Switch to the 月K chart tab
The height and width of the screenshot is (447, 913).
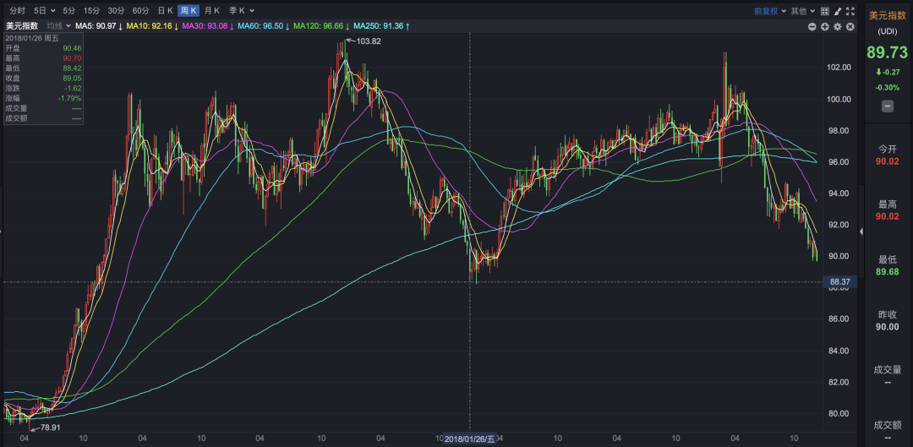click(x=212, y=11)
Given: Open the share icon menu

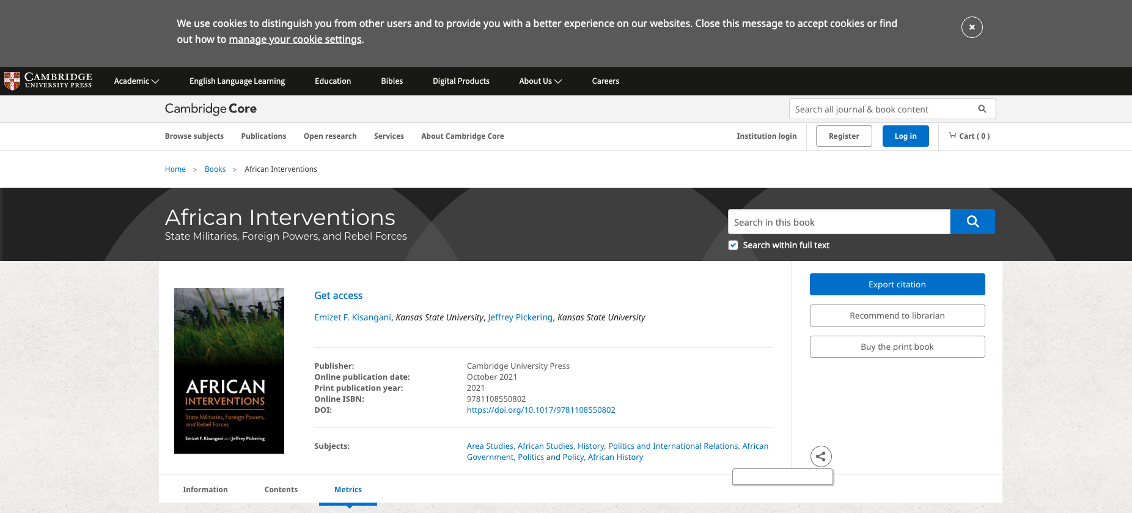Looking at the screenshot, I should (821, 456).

...

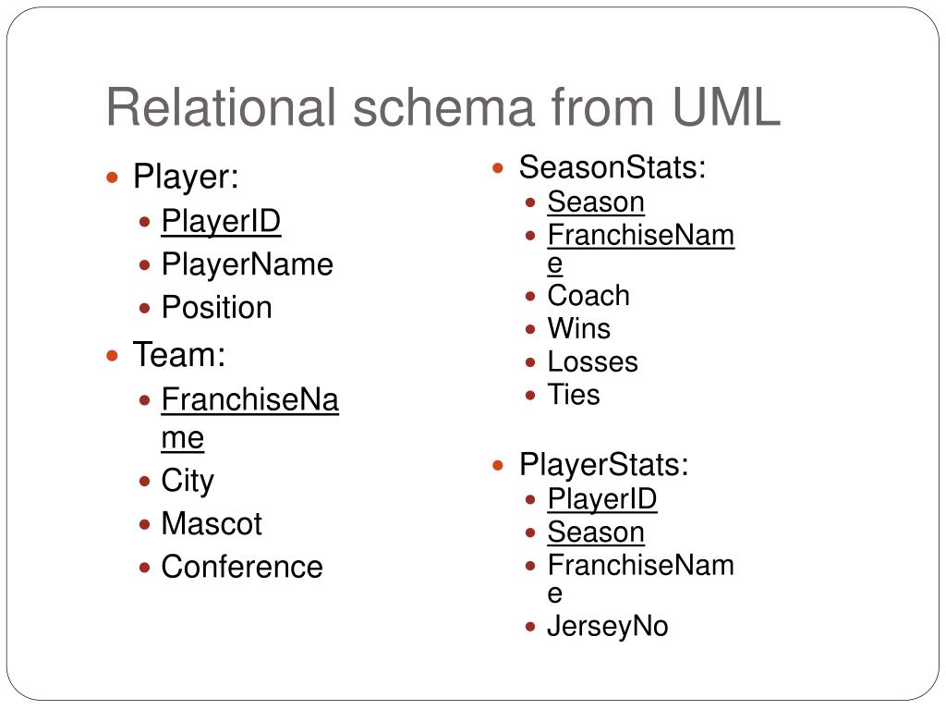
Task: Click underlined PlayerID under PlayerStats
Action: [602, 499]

### EXERCISE GOAL
Convert everything in the material from the line containing "Switch to the 月K chart tab" down to the line containing "click(x=212, y=11)", both ends included, into a JSON list of strings with one string per line and no blank lines. Leave the pictures out.

### RESPONSE TO THE EXERCISE
[
  "Switch to the 月K chart tab",
  "The height and width of the screenshot is (447, 913).",
  "click(x=212, y=11)"
]